STOP: TOTAL NO. of ITERATIONS REACHED LIMIT.

Increase the number of iterations (max_iter) or scale the data as shown in:
    https://scikit-learn.org/stable/modules/preprocessing.html
Please also refer to the documentation for alternative solver options:
    https://scikit-learn.org/stable/modules/linear_model.html#logistic-regression
  n_iter_i = _check_optimize_result(


In [14]:
predictions_log_reg_train = log_reg_pipe.predict(X_train)
predictions_log_reg_test = log_reg_pipe.predict(X_test)

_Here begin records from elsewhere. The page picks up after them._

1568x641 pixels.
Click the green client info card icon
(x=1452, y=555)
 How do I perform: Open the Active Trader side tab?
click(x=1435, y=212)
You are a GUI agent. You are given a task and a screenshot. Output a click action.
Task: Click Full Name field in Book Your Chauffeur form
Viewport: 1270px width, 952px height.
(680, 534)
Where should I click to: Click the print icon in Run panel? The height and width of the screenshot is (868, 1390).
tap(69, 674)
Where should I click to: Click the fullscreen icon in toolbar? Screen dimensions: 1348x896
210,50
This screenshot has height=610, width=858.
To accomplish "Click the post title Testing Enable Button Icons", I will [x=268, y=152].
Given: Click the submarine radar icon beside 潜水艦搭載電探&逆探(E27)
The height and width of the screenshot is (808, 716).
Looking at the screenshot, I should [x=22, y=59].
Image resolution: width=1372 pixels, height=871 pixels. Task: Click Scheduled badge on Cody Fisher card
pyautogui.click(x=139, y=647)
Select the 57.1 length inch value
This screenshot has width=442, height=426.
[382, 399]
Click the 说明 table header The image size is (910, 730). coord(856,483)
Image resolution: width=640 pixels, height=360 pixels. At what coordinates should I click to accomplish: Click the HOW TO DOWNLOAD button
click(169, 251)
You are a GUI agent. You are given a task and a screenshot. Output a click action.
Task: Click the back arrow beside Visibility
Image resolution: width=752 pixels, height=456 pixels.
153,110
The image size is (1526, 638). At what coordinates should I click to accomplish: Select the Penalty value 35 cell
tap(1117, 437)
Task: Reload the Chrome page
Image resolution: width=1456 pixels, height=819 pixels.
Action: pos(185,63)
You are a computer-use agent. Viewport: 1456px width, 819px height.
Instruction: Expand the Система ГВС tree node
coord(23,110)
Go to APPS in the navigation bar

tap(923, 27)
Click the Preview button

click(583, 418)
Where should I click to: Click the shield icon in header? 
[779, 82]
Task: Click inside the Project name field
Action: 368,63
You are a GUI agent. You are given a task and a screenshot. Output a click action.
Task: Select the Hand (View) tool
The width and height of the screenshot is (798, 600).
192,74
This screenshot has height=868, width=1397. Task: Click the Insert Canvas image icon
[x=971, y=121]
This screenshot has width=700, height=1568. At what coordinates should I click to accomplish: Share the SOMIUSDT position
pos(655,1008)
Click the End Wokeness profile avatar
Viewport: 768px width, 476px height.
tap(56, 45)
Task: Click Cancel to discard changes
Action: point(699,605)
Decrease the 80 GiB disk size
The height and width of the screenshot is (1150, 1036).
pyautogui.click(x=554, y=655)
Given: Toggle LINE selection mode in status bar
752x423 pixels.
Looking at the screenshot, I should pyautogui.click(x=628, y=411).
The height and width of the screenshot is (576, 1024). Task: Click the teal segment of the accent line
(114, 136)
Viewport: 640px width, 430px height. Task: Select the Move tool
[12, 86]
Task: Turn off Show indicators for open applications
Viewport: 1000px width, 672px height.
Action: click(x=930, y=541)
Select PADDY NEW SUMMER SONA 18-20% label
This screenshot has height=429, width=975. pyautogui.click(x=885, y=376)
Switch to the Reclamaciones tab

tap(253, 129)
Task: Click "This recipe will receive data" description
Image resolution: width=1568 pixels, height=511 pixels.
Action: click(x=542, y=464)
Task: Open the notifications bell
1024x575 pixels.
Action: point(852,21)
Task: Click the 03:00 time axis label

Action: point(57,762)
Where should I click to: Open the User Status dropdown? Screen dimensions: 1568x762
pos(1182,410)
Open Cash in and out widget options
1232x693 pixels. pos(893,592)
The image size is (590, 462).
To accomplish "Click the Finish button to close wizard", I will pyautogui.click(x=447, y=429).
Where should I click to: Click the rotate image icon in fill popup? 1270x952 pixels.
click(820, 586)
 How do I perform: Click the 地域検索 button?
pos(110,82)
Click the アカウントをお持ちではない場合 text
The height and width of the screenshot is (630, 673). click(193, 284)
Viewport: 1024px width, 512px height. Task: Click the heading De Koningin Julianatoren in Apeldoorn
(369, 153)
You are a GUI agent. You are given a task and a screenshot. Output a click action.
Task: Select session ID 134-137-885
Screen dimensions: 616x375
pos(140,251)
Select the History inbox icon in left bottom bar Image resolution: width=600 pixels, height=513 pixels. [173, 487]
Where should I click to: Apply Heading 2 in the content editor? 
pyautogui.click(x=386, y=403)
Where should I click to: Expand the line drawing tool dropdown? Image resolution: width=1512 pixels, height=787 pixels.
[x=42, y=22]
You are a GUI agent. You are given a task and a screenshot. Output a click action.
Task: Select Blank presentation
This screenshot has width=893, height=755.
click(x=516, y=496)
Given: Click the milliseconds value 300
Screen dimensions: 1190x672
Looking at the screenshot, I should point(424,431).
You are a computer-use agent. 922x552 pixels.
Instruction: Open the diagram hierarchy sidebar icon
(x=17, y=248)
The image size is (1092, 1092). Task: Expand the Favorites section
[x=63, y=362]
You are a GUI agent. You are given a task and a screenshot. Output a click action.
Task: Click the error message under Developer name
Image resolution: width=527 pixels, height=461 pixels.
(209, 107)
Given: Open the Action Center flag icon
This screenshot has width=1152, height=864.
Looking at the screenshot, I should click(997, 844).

### Step 4: Model Evaluation

In [15]:
# Calculate accuracy
accuracy_train = accuracy_score(y_train, predictions_log_reg_train)
accuracy_test = accuracy_score(y_test, predictions_log_reg_test)

# Calculate precision
precision_train = precision_score(y_train, predictions_log_reg_train)
precision_test = precision_score(y_test, predictions_log_reg_test)

# Calculate recall
recall_train = recall_score(y_train, predictions_log_reg_train)
recall_test = recall_score(y_test, predictions_log_reg_test)

# Calculate AUC score
auc_train = roc_auc_score(y_train, log_reg_pipe.predict_proba(X_train)[:, 1])
auc_test = roc_auc_score(y_test, log_reg_pipe.predict_proba(X_test)[:, 1])

# Print the evaluation metrics
print("Logistic Regression Model Evaluation:")
print("Training Accuracy:", accuracy_train)
print("Test Accuracy:", accuracy_test)
print("Training Precision:", precision_train)
print("Test Precision:", precision_test)
print("Training Recall:", recall_train)
print("Test Recall:", recall_test)
print("Training AUC:", auc_train)
print("Test AUC:", auc_test)

Logistic Regression Model Evaluation:
Training Accuracy: 0.8088740255237286
Test Accuracy: 0.8105224306277892
Training Precision: 0.8292903172844067
Test Precision: 0.8334769230769231
Training Recall: 0.609784806688196
Test Recall: 0.6119645761792879
Training AUC: 0.8521443872878045
Test AUC: 0.8525836012854449


### Step 5: Finding best model: Cross Validation

In [16]:
# Evaluate using cross validation 
results_lr = cross_val_score(log_reg_pipe, X_train, y_train, cv=4, scoring="accuracy", n_jobs=-1) 
np.mean(results_lr)

0.8085831982130803

❓❓❓ **TASK**

You can experiment with a variety of machine learning models, set-ups (different pre-processing pipelines) and cross-validation.
Afterwards you can evaluate these models.